Running Qwen 35B on a 6GB GPU: The Reality of Local AI

Running massive language models locally used to require server farms. Today, clever quantization and memory offloading let you run a 35 billion parameter model on an old gaming PC. Here is how.

When Alibaba released Qwen 2.5, specifically the 32B and 35B variants, the AI community was stunned by its performance. It rivaled models twice its size. But there was a catch: running a 35 billion parameter model in FP16 (16-bit precision) requires roughly 70GB of VRAM. For context, an RTX 4090 only has 24GB. So how do you run it on an old GPU with just 6GB of VRAM?

The Magic of Quantization

The secret lies in quantization—specifically GGUF (GPT-Generated Unified Format). By compressing the model's weights from 16-bit to 4-bit or even 3-bit precision, we can drastically shrink the memory footprint. A 4-bit Qwen 35B model takes up about 20GB of space.

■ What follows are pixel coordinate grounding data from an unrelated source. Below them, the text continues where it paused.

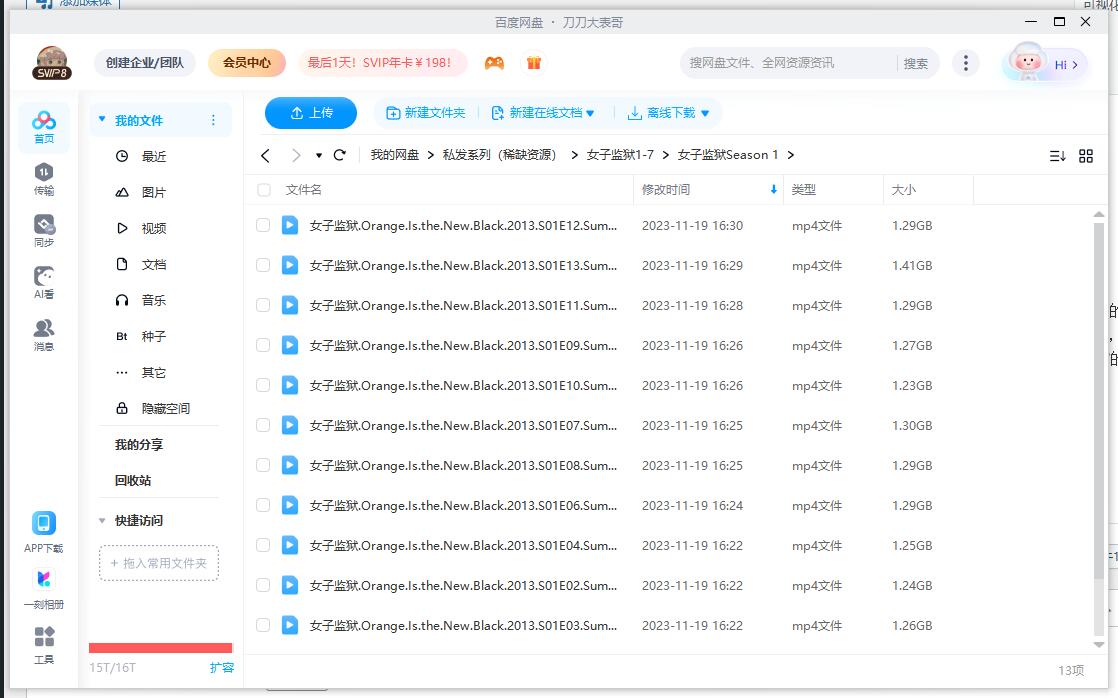Switch to grid view layout
The height and width of the screenshot is (698, 1118).
(x=1087, y=155)
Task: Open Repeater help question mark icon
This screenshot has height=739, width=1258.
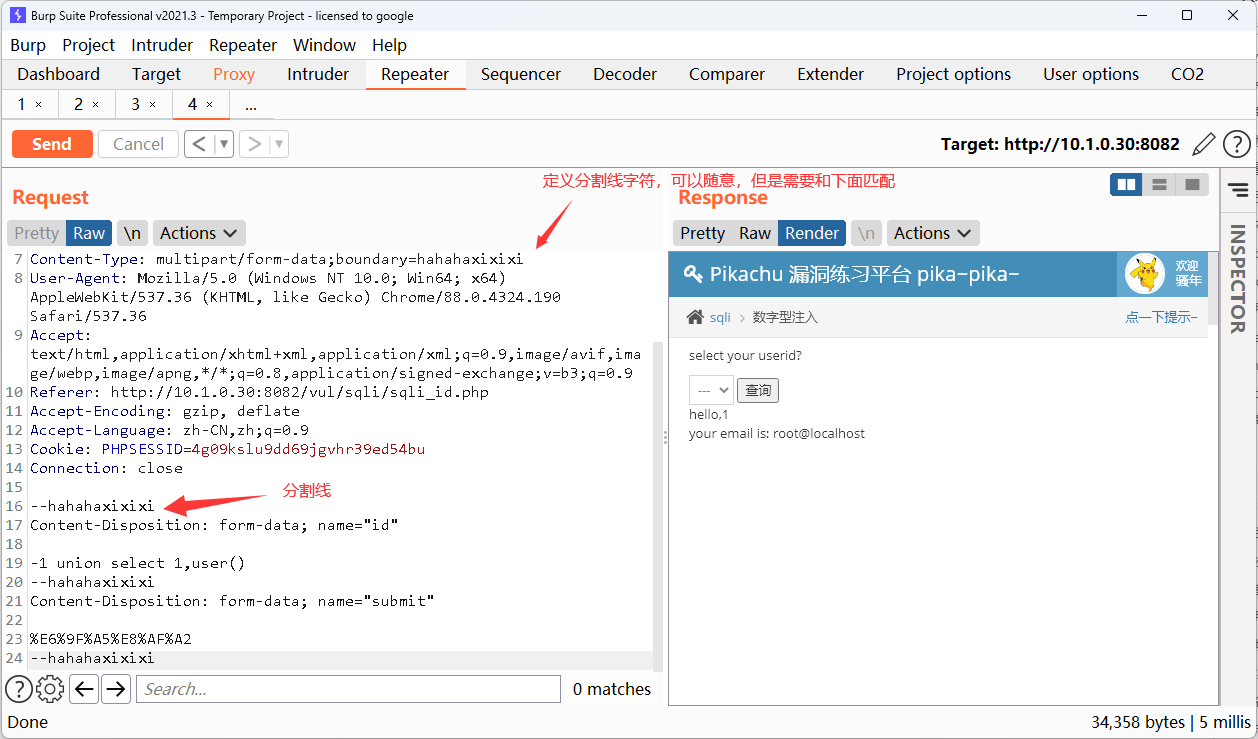Action: (1237, 144)
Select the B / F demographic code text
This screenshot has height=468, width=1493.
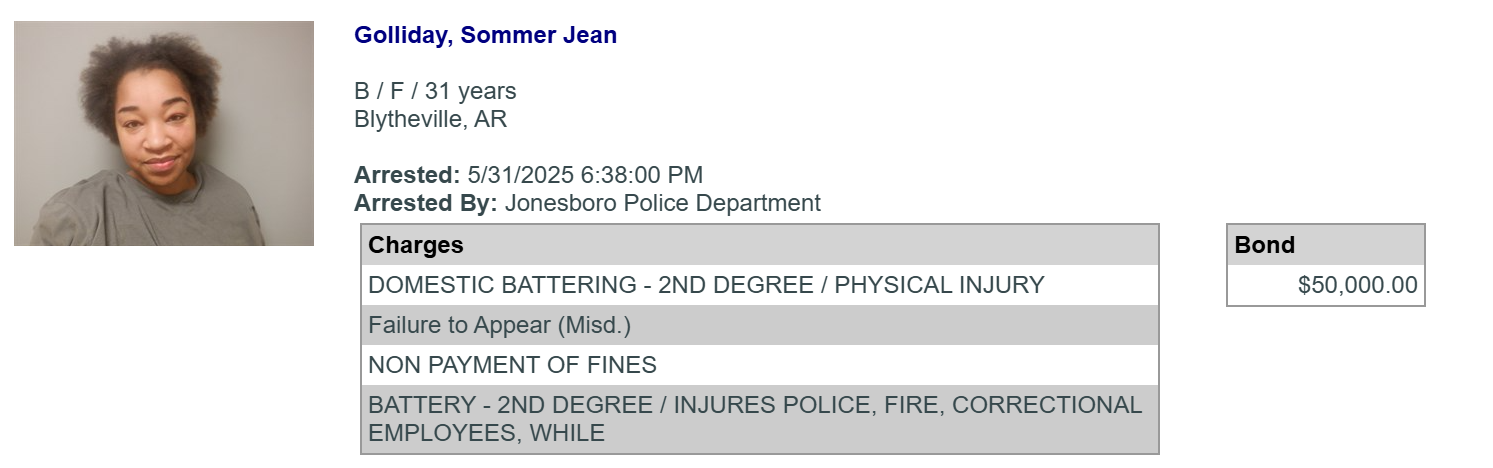click(379, 91)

VRAM + System RAM Offloading

Even at 20GB, it won't fit into a 6GB GPU. This is where tools like LM Studio or Ollama (running llama.cpp under the hood) come into play. They allow you to "split" the model. You load the most critical layers into your 6GB of fast GPU VRAM, and offload the rest into your slower system RAM (CPU memory).

The Setup:

Model: Qwen 2.5 32B (Q4_K_M GGUF format)
Hardware: NVIDIA GTX 1060 (6GB) / 32GB DDR4 System RAM
Software: LM Studio
Settings: GPU Offload set to exactly the number of layers that fill ~5.5GB of VRAM.

The Performance Trade-off

Running a model partially on system RAM means your token generation speed (tokens per second) will drop. Instead of seeing 50+ tokens/sec, you might get 3 to 5 tokens/sec. It feels like watching someone type quickly. While it's not ideal for real-time applications, it is more than enough for offline coding assistance, deep research, and local data analysis without sending sensitive information to the cloud.

"The fact that a 6GB GPU from 2016 can run a model capable of passing the bar exam is a testament to the open-source AI engineering community."